* _Given problem_
Show every line of the records below that contains the string "Task", copying each line in full.
— start —
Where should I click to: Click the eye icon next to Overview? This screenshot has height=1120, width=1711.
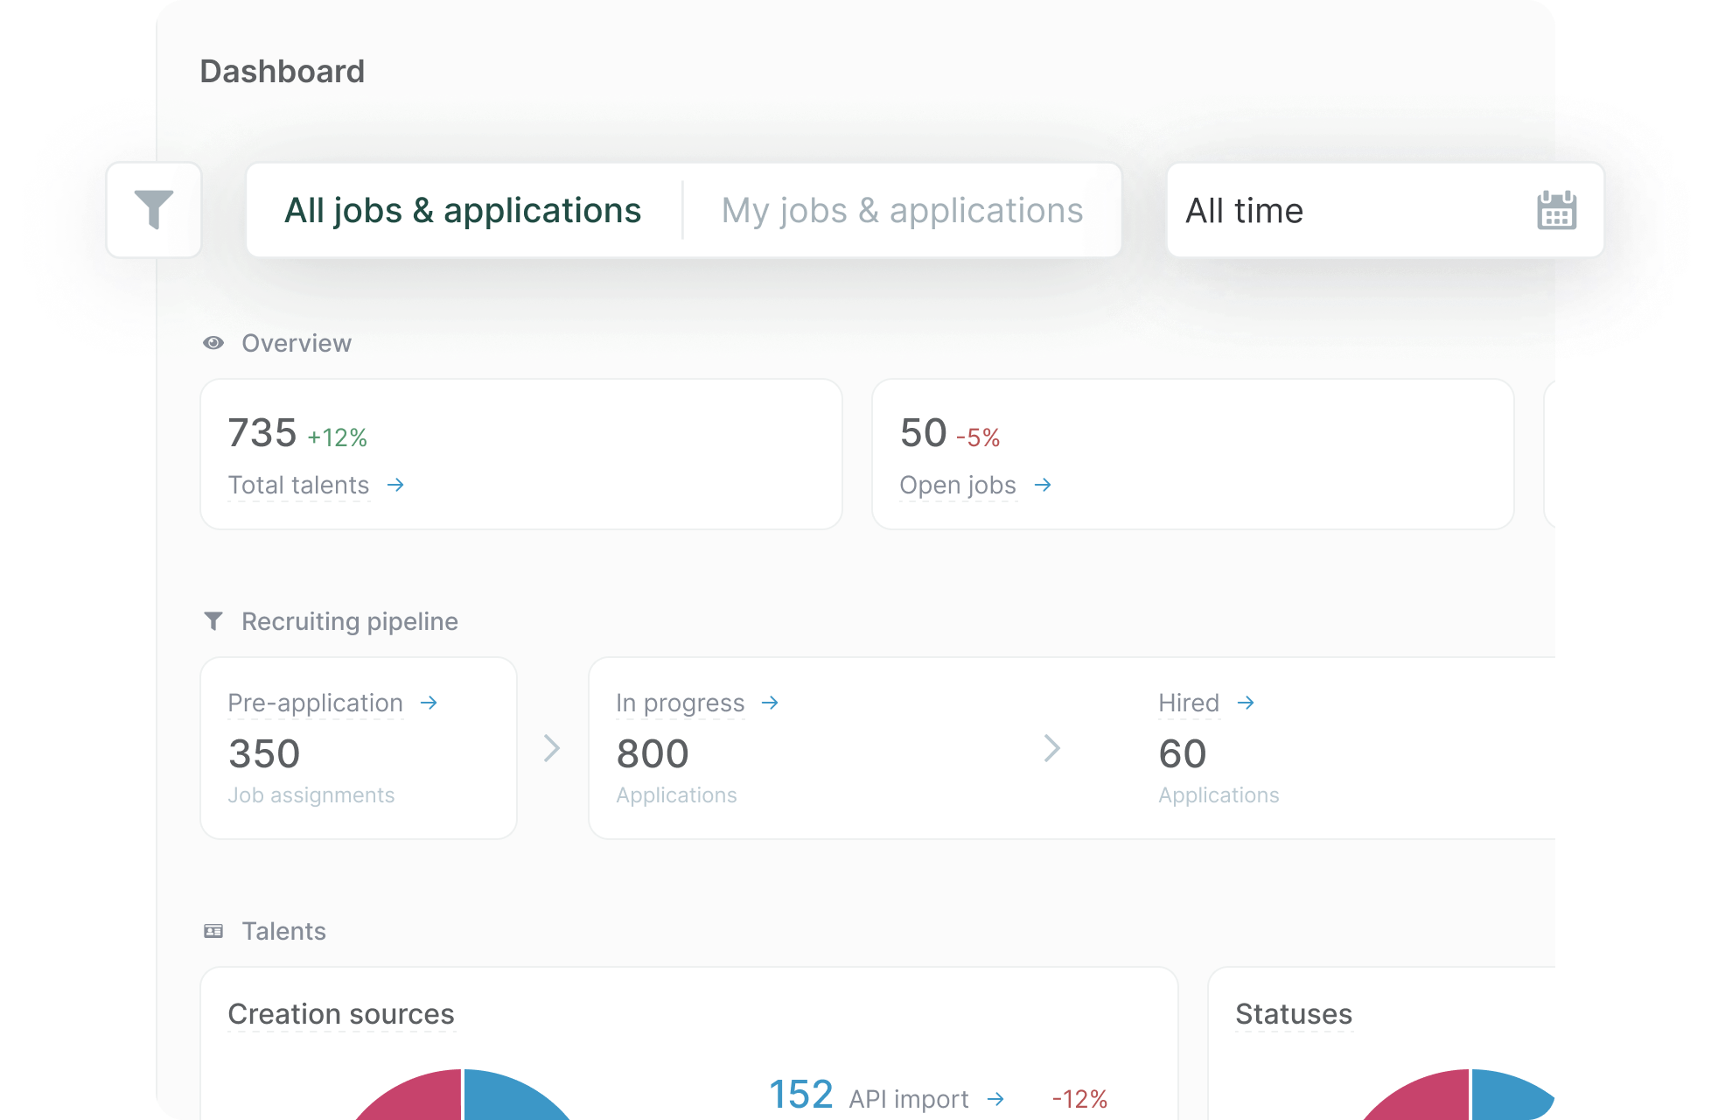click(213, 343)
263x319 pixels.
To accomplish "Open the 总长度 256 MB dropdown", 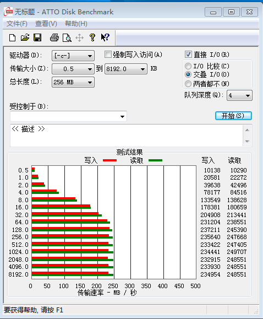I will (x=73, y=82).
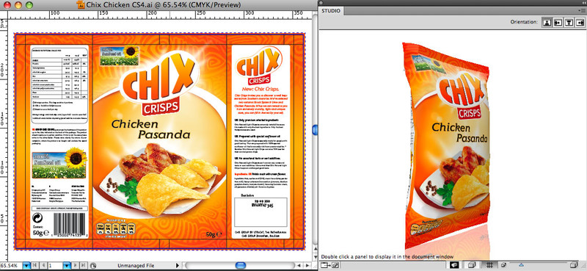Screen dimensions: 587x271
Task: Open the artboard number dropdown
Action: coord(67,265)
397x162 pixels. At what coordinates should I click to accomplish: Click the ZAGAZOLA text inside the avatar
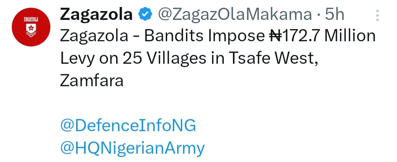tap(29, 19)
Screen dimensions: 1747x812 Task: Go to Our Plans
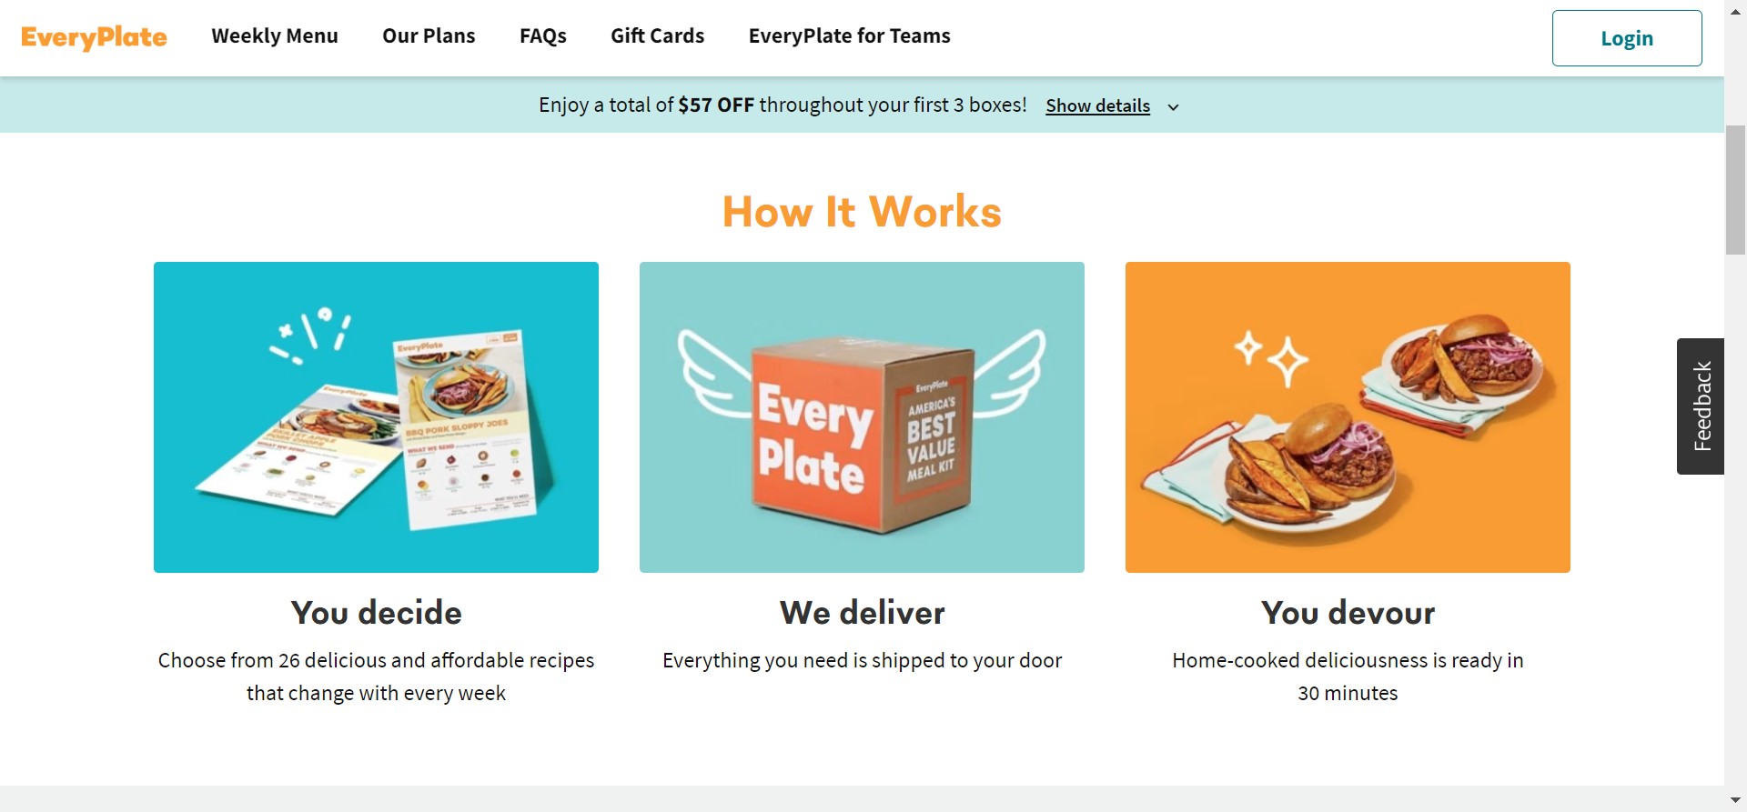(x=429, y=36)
— end —
* _Answer to this problem_
Task: Open the artboard number dropdown
Screen dimensions: 1747x812 Task: Go to Our Plans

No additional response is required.